Yesterday, my husband and I went to our first prenatal care appointment. I was very excited about this appointment because aside from the long list of pregnancy symptoms I'm dealing with, I was hoping for some additional, medical confirmation that, yes, there's a baby growing inside. Of course there is. But there's something that feels safe about the proof that only a healthcare provider can offer. Like when I did two home pregnancy tests and followed up with a doctor-administered urine test the next day. It just feels more real when a doc acknowledges it.

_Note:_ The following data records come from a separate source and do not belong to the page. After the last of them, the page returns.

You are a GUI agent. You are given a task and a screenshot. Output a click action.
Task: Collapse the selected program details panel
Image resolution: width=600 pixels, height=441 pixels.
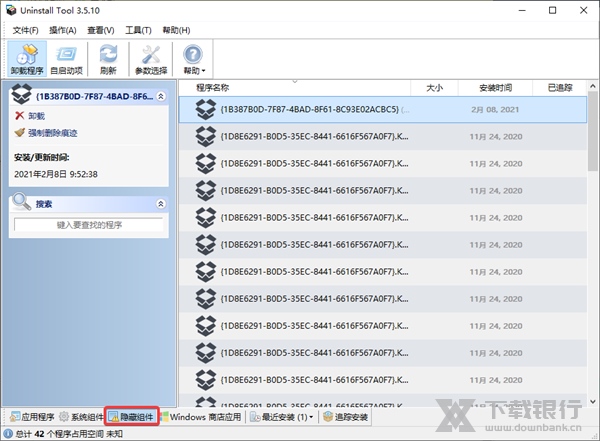(162, 96)
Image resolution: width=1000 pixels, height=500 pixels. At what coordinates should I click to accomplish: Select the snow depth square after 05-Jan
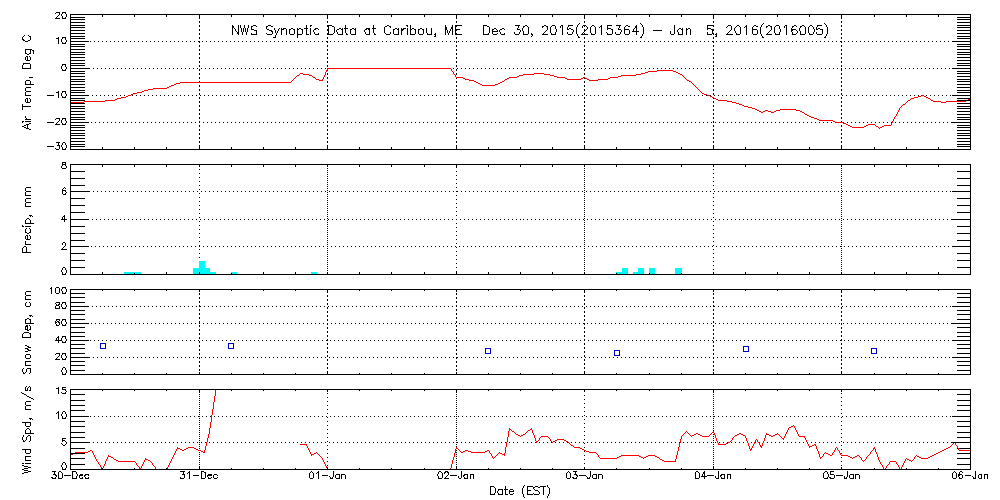874,351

I was hoping that we'd get to experience our first ultrasound on the day of, but alas, we'll have to wait about three more weeks for that. The next best thing was hearing the baby's heartbeat. The nurse midwife was hesitant to try to listen for it since at nine weeks there's no guarantee that it can be heard. She was worried that the absence of a heartbeat would concern us. I had a hunch though that we might be able to hear it since a previous physician who saw me just a few weeks ago told me that my uterus was positioned very close to the front of my body (hence, the early arrival of the baby bump). I didn't say anything, but the nurse midwife mentioned the same thing. She then very generously obliged, and offered to try to take a listen. I promised not to worry if we couldn't hear it (was this a lie? perhaps...I'm only human).
Minutes later, she came in with some goo and a grey wand connected to a handheld speaker. I squealed! I had to lay so still. At one point, we heard my heartbeat, and then as she moved to my right side, she slowed the wand, held still over a couple spots, and then we heard it. It was so amazing and wonderful. A quick paced beat, loud over the speaker, so fast and healthy sounding. Proof of the baby! I heard little's heartbeat! I stared at my husband and beamed from ear to ear. And then, I HAD to ask: You only heard one in there, right?